Search Engines

Design,Technology Monday 24th January 2005

All the companies playing catchup to Google have recently brought out new interfaces to their engines. Google have been a staunch follower of the simplistic design approach with a minimalist front page and adverts that are incredibly unobtrusive when compared to their competitors. The competitors have obviously taken note that users maybe actually like looking at nice things and not some mess of animated red/black/purple blinking/scrolling/fading in 20 boxes all packed together on the page.

  • MSN Search is completely different and a definite follower of the subtle aproach. They also offer the choice to search the ‘Web’, ‘Images’ or ‘News’, just like Google. The colours nicely tie in with the usual microsoft windows colour scheme.
  • Yahoo! has also gone for a much cleaner look and their frontpage is almost, well, nice. The pastel colours are such a difference compared to the cluttered look they had before. The search page also allows you to turn on an off particular searches and regions which is a very nice feature.
  • AOL‘s search page surprised me the most. The choice of font, the subtle greys and the green and blue colour scheme reminded me of technorati. I like it. AOL have also pushed the boat out a bit with a ‘dropdown’ of your last searches. Remarkably reminiscent of Google’s Suggest functionality. It is not quite as slickly done but they’re trying.
  • Amazon are also up to something. They have their Alexa search engine which aswell as spidering pages on the ‘net and using data from Google, feeds on data sent from users running the Alexa toolbar. User’s send Alexa data on all your browsing activities (privacy anyone?) and it uses this to gauge what are the most popular sites (amongst other things). But then there is a9.com which seem to tie A9, Google, Google image search, imdb and guru-net all together. It is very nicely done with some clever scripting malarky which allows you to turn on and off certain result frames and resize them dynamically. All this content of course is just an excuse to cross-market amazon products to you. Strangely A9 doesn’t always see to pimp amazon products all the time, but then they are getting heaps of data from all the search terms people enter.

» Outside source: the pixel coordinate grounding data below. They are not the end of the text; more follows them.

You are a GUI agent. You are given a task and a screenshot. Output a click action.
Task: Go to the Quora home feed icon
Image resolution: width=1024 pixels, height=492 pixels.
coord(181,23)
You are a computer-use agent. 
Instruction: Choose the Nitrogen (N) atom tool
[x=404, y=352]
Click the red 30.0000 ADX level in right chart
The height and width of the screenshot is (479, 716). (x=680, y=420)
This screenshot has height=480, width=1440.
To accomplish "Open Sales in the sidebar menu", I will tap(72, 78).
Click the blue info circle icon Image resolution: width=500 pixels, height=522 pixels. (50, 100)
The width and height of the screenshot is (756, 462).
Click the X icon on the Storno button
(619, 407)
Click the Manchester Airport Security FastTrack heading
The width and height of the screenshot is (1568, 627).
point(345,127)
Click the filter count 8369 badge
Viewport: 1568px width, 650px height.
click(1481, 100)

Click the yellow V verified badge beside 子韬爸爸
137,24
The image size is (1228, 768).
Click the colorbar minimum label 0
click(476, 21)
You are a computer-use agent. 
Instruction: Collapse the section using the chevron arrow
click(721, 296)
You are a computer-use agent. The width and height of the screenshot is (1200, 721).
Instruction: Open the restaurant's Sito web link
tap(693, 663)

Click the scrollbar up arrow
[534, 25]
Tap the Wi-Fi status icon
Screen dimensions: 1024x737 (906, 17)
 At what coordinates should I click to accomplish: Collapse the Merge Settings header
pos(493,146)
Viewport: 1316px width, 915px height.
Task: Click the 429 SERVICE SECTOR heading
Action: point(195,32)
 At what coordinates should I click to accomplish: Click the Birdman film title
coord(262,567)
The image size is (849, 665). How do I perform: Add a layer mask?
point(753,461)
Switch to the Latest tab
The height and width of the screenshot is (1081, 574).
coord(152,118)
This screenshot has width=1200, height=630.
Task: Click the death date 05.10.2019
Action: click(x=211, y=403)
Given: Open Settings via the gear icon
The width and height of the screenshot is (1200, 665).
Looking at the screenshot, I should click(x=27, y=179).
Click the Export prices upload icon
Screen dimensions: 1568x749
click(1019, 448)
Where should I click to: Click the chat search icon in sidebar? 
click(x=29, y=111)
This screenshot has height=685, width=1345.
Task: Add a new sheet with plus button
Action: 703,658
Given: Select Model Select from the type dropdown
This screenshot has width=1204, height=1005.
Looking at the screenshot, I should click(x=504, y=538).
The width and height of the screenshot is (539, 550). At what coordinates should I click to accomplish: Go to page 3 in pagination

Overall the engines seem to be providing a richer, more immediate experience on their search pages. Whilst managing to restrain themselves from packing them with ads and cross-marketing scripts. Amazon of course is the wildcard as they are primarily a retailer, they are out to sell things to people. They are going to amass an awful lot of data on users. If people use Alexa as another search engine then amazon will have a fantastically rich source of data to market their products with. They could know what people are interested in and what they are thinking about buying from their Alexa data and then reposition their marketing strategy to reap the most benefit from this.

 

2 comments

  1. Yahoo is still too much of a cluttered mess, but I guess they are in the business of content as well as search. The AOL one is suprisingly nice and the MSN beta looks quite good as well. I’ll still be using the google search bar in Firefox though.

     
  2. You can set up ie to allow you to type “google foo” and it will google, or “msn foo” for that matter. I have always used google for firefox, might try a minority search for a while to spread the love.